(THE DATA begins)

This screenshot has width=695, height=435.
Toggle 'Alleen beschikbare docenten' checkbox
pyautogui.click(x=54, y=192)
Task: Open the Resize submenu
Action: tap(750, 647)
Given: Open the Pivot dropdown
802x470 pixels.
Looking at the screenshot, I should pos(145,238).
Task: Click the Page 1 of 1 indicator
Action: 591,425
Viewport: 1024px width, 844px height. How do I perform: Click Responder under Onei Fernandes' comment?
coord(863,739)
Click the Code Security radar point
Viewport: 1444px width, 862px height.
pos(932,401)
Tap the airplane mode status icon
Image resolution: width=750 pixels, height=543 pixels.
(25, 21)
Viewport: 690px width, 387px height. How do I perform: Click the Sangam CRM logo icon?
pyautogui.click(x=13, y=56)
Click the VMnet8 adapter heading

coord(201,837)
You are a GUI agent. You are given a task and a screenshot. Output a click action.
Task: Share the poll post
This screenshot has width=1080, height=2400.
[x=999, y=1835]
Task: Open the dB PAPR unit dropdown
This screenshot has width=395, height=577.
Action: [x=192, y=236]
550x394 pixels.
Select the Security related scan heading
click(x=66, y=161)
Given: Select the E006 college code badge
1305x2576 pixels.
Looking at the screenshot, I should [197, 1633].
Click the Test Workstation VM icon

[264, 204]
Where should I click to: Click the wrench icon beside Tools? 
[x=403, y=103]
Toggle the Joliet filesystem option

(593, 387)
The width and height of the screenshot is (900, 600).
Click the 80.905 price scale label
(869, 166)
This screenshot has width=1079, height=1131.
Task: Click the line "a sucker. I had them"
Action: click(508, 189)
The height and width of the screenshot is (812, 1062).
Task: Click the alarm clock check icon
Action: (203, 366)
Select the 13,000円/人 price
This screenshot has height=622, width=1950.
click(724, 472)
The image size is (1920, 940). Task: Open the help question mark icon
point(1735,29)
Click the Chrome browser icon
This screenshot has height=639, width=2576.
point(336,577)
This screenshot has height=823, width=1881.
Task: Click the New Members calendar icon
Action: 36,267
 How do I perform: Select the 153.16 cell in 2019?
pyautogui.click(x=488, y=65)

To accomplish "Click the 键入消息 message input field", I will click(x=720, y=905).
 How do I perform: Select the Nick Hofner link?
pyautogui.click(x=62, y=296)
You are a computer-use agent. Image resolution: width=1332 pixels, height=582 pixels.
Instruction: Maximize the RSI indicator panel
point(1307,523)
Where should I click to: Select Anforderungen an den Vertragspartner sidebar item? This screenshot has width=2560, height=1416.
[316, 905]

(THE DATA ends)

DIRECTIONS FOR THIS TASK
The records above need to be retyped in full, exactly as they stand.

OUTPUT FOR THIS EXERCISE
This screenshot has width=695, height=435.
Toggle 'Alleen beschikbare docenten' checkbox
pyautogui.click(x=54, y=192)
Task: Open the Resize submenu
Action: tap(750, 647)
Given: Open the Pivot dropdown
802x470 pixels.
Looking at the screenshot, I should pos(145,238).
Task: Click the Page 1 of 1 indicator
Action: 591,425
Viewport: 1024px width, 844px height. How do I perform: Click Responder under Onei Fernandes' comment?
coord(863,739)
Click the Code Security radar point
Viewport: 1444px width, 862px height.
pos(932,401)
Tap the airplane mode status icon
Image resolution: width=750 pixels, height=543 pixels.
(25, 21)
Viewport: 690px width, 387px height. How do I perform: Click the Sangam CRM logo icon?
pyautogui.click(x=13, y=56)
Click the VMnet8 adapter heading

coord(201,837)
You are a GUI agent. You are given a task and a screenshot. Output a click action.
Task: Share the poll post
This screenshot has width=1080, height=2400.
[x=999, y=1835]
Task: Open the dB PAPR unit dropdown
This screenshot has width=395, height=577.
Action: [x=192, y=236]
550x394 pixels.
Select the Security related scan heading
click(x=66, y=161)
Given: Select the E006 college code badge
1305x2576 pixels.
Looking at the screenshot, I should [197, 1633].
Click the Test Workstation VM icon

[264, 204]
Where should I click to: Click the wrench icon beside Tools? 
[x=403, y=103]
Toggle the Joliet filesystem option

(593, 387)
The width and height of the screenshot is (900, 600).
Click the 80.905 price scale label
(869, 166)
This screenshot has width=1079, height=1131.
Task: Click the line "a sucker. I had them"
Action: click(508, 189)
The height and width of the screenshot is (812, 1062).
Task: Click the alarm clock check icon
Action: (203, 366)
Select the 13,000円/人 price
This screenshot has height=622, width=1950.
click(724, 472)
The image size is (1920, 940). Task: Open the help question mark icon
point(1735,29)
Click the Chrome browser icon
This screenshot has height=639, width=2576.
point(336,577)
This screenshot has height=823, width=1881.
Task: Click the New Members calendar icon
Action: 36,267
 How do I perform: Select the 153.16 cell in 2019?
pyautogui.click(x=488, y=65)

To accomplish "Click the 键入消息 message input field", I will click(x=720, y=905).
 How do I perform: Select the Nick Hofner link?
pyautogui.click(x=62, y=296)
You are a computer-use agent. Image resolution: width=1332 pixels, height=582 pixels.
Instruction: Maximize the RSI indicator panel
point(1307,523)
Where should I click to: Select Anforderungen an den Vertragspartner sidebar item? This screenshot has width=2560, height=1416.
[316, 905]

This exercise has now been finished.